La especialista en derechos humanos Ligia Bolívar, del Centro de Derechos Humanos de la Universidad Católica Andrés Bello, explica que Colombia ha mantenido un sistema “disuasivo y desactualizado”, y que aunque esto siempre ha funcionado así, el sistema ha empeorado en los últimos años, siendo incapaz de ajustarse a las necesidades actuales.
“No se informa adecuadamente a los solicitantes, los plazos no se cumplen y las personas no pueden trabajar mientras esperan respuesta. Nadie puede sobrevivir tres o cuatro años de la caridad pública”, dice.

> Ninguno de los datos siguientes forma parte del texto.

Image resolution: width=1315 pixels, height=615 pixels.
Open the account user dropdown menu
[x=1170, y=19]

Bolívar recuerda que el país sigue aplicando solo la Convención de 1951, ignorando la Declaración de Cartagena de 1984, que amplía la protección a quienes huyen de violaciones masivas de derechos humanos. “Brasil y Chile la aplican. Colombia prometió hacerlo en 2023 (con Laura Gil), pero dos años después no ha pasado nada”, señala. Mejorar el proceso de solicitudes de refugio fue una promesa del gobierno Petro, que sigue siendo promesa.
Pero ahora, con el caso de Velásquez y Peche, la desazón no es solo por las trabas en el trámite, sino por el aumento en los riesgos de seguridad. La pregunta de Pérez es la misma que circula en los grupos de Whatsapp de migrantes venezolanos: “¿A quién le toca mañana?”. En los días siguientes al atentado, una trabajadora de Juntos Se Puede fue interceptada y amenazada. “Le dijeron su nombre, le mencionaron la fundación. Estamos siendo vigilados”, cuenta Pérez.

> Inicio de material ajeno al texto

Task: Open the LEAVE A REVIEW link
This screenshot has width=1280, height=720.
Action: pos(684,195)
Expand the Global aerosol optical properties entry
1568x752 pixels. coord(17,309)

Ese miedo, asegura Ana Karina García, directora de la Fundación Juntos Se Puede, no es solo producto de la inseguridad urbana. “Tenemos miedo del Tren de Aragua, pero también de las disidencias de las FARC y del ELN”, advierte. “Yo llevo ocho años viviendo en Colombia y nunca había sentido este nivel de temor. Hoy, ni siquiera aquí nos sentimos seguros”.
Cabe destacar, como asevera Pérez, que “la dictadura tiene tentáculos en toda la región. Lo que pasó con Yendri y Luis Alejandro no fue un hecho aislado. En Chile mataron al teniente Ronald Ojeda, y las investigaciones de la Fiscalía de ese país señalan directamente a Miraflores y a Diosdado Cabello como responsables”, denuncia.

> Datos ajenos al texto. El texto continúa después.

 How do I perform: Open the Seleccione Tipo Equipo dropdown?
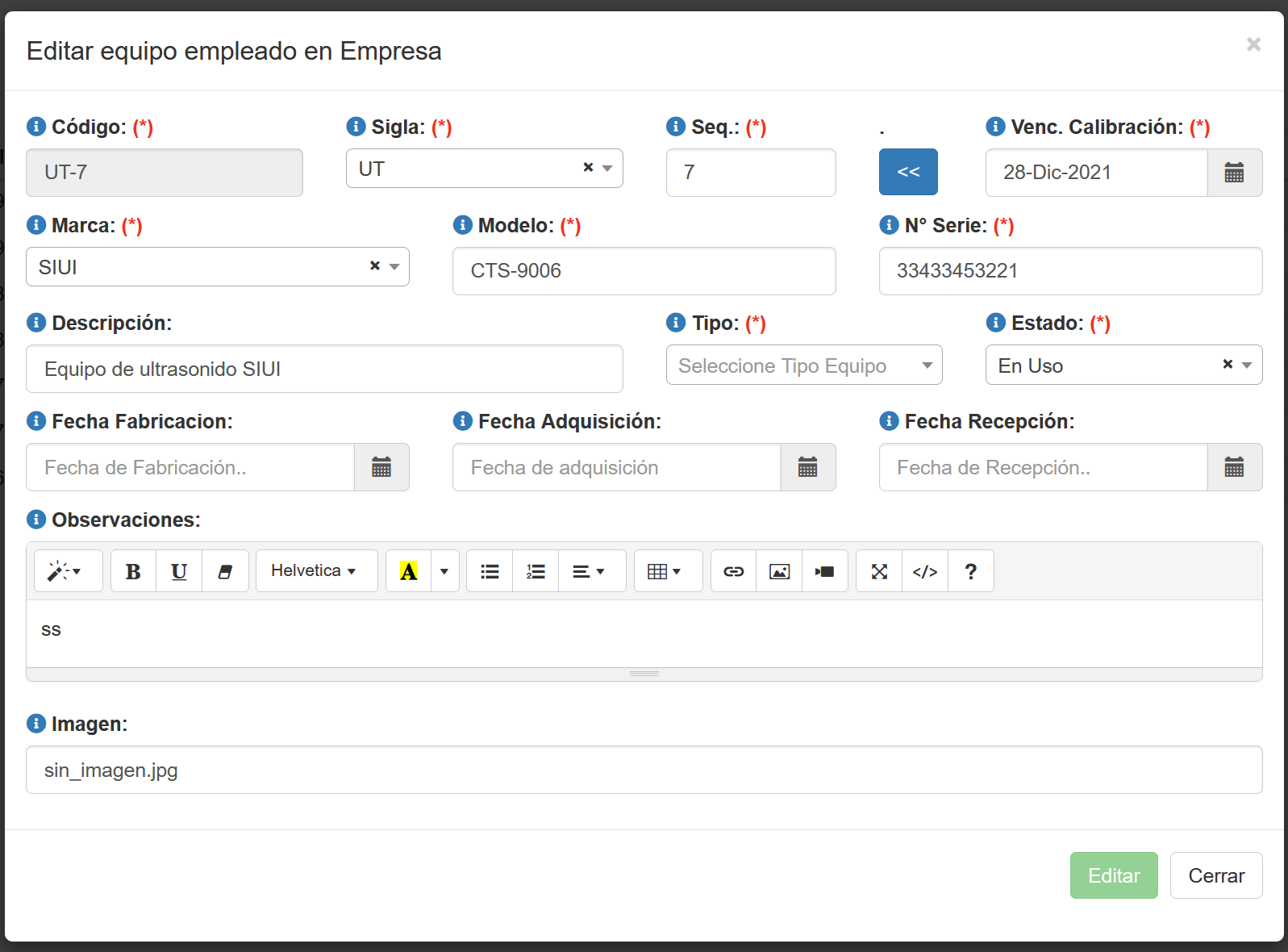tap(803, 365)
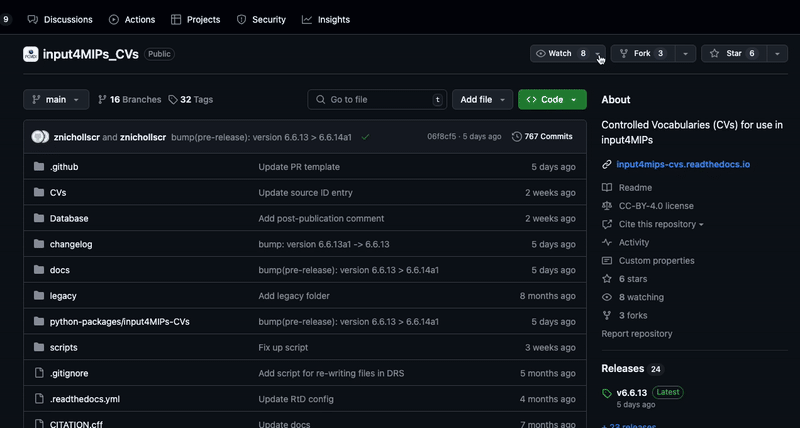Click the clock icon next to 767 Commits

tap(517, 137)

El gobierno de Gabriel Boric reaccionó entonces con firmeza: el propio fiscal nacional, Ángel Valencia, confirmó que el crimen tenía vínculos con agentes venezolanos y ordenó la creación de una unidad especial para rastrear las operaciones extraterritoriales del régimen de Maduro. El miércoles reiteró esa firmeza al destacar que el régimen venezolano está detrás del asesinato de Ojeda.
Esa respuesta contrasta con el silencio del Gobierno colombiano, que ni condenó el atentado ni ha ofrecido garantías de protección a los perseguidos. Para García, la violencia reciente muestra que la persecución venezolana se ha mezclado con dinámicas criminales locales.
“Lo que antes era político, ahora se camufla en delitos comunes. Cuando Diosdado Cabello dice que lo de Yendri y Luis Alejandro fue un crimen pasional, lo que hace es encubrir un delito político bajo esa fachada. Eso en Venezuela lo hacen siempre. Y si aquí logran hacerlo también, nos ponen a todos en riesgo, porque sería aceptar que pueden replicar en Colombia las mismas prácticas de persecución que aplican allá”, dice.
La advertencia no es menor. En las calles, en los chats de exiliados y en las oficinas de las organizaciones que los apoyan la sensación es que los tentáculos del régimen han cruzado la frontera. Y que el refugio que alguna vez representó Colombia, hoy se ha convertido en un territorio de miedo e incertidumbre.